The Robertsons of Contoocook are the Cream of the Crop
History Channel's "The American Farm" features NH's Contoocook Creamery
The next time you sit down to enjoy an ice cream cone or a grilled cheese sandwich or a glass of milk — you might stop to consider what it took to get that scoop, snack or sip to you in the first place.
Luckily, the Robertson family of Contoocook Creamery can help. As costars of a new History Channel show, “The American Farm,” they’re eager to use this platform to shed light on what responsible dairy production really looks like.
“It is seven days a week, 365 days a year and almost 24 hours a day,” says Jamie Robertson, who stars in the show (and runs the farm) alongside his wife, Heather, and sons Si, Nate and Bram.

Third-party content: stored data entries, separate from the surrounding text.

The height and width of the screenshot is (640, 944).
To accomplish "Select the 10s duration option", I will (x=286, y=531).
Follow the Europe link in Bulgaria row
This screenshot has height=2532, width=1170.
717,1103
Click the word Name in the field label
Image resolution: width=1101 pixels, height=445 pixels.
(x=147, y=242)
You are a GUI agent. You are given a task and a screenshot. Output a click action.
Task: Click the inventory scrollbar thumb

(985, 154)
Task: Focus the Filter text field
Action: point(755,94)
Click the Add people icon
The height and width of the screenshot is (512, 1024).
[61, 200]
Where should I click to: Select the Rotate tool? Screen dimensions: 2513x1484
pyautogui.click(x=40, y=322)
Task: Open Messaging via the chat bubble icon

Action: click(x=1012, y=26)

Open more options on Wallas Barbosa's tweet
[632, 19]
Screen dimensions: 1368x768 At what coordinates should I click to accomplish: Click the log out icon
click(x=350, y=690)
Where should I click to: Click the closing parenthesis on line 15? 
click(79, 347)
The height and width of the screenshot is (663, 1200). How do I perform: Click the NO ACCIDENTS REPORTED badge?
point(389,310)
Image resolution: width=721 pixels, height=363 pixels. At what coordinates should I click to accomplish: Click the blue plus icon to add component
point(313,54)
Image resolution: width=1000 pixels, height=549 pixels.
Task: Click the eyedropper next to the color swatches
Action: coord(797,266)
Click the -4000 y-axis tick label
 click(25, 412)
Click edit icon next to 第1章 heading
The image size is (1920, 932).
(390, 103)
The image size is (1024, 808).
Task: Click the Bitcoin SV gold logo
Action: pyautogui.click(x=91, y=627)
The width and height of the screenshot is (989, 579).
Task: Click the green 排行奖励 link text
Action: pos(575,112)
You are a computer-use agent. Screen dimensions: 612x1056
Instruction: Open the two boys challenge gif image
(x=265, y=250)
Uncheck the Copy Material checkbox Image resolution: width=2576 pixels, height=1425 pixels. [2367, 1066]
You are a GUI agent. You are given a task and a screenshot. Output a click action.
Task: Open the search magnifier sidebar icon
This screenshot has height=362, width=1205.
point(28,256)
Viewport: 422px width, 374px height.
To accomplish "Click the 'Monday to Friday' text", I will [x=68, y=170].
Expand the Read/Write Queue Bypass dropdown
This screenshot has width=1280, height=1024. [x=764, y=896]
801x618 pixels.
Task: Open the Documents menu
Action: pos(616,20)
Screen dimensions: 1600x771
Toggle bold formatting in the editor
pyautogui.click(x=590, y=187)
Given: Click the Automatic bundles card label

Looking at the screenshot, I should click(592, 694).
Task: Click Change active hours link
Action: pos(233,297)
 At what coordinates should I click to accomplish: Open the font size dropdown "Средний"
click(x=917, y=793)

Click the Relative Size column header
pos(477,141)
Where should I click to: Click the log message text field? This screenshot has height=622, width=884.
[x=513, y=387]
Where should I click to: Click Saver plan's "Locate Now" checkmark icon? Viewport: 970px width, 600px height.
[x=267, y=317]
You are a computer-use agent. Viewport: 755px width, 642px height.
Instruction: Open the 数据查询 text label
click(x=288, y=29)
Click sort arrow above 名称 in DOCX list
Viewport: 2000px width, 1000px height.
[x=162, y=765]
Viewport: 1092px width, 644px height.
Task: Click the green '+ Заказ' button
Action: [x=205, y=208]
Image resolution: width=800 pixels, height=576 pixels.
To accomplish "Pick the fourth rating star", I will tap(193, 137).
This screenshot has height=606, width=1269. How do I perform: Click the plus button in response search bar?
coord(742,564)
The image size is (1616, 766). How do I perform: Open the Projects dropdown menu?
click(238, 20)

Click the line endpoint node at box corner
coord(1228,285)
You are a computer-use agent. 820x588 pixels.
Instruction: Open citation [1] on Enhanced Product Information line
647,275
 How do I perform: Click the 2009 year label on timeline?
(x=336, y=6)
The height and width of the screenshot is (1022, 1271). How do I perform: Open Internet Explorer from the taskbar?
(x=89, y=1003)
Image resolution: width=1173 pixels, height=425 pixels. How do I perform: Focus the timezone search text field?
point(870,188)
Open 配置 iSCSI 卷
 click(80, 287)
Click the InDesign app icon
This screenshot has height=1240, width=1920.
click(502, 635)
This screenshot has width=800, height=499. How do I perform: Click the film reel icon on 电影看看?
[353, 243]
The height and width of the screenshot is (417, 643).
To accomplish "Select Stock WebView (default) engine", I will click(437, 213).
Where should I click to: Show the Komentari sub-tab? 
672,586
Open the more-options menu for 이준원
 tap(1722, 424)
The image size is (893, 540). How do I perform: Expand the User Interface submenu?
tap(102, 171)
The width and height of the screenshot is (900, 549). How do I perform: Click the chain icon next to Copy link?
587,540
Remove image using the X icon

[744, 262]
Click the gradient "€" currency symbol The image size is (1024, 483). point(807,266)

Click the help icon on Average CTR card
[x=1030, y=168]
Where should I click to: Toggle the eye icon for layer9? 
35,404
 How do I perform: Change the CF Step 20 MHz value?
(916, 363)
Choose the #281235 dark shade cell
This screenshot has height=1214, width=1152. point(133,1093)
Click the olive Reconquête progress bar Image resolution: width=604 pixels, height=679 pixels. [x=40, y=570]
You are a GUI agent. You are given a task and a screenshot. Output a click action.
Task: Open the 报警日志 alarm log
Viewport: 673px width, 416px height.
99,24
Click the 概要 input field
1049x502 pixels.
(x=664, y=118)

The show chronicles the Robertsons’ efforts to steer a farm that’s been in their family for five generations and counting into a new era — and a particularly challenging one at that. With lagging milk prices and more competition from larger commercial operations, it’s a trying time to be a dairy farmer in America. Add on Americans’ growing preference for dairy alternatives — think almond or oat milk — over the stuff that comes from cows, and you can imagine how it might get even more complicated. A key part of Contoocook Creamery’s strategy for staying afloat has been to start bottling its own milk and making its own cheese on-site; their products are now sold in stores and served at restaurants across the region.
“Many other farms have diversified into having cows and vegetables or cows and hayrides, things like that,” Robertson explains. “We tried a few different things but really felt our calling was with the cows.”
The television crews spent eight months embedded with the Robertsons, filming their life on the farm from all angles: planting crops, working with their cows’ veterinarians, tending to chores around their barn and, of course, milking the cows three times a day, starting before dawn.
The Robertson family is one of five families featured on the new show, and they’re the only one running a dairy farm. Robertson says his family took their responsibility to represent their industry — and New Hampshire agriculture — seriously, even if he knows some people might be skeptical of their line of work.
“We feel very good about how we operate inside the environment, and how we treat our animals, and how much love and care we put into the product we produce, and we really want that to come through — so people who enjoy dairy products can feel good about drinking them and eating them, and feel good about the dairy industry being part of the solution to a lot of global problems,” he says.
And if any vegans or other nondairy viewers want to tune into the show, he hopes they’ll do so with an open mind too.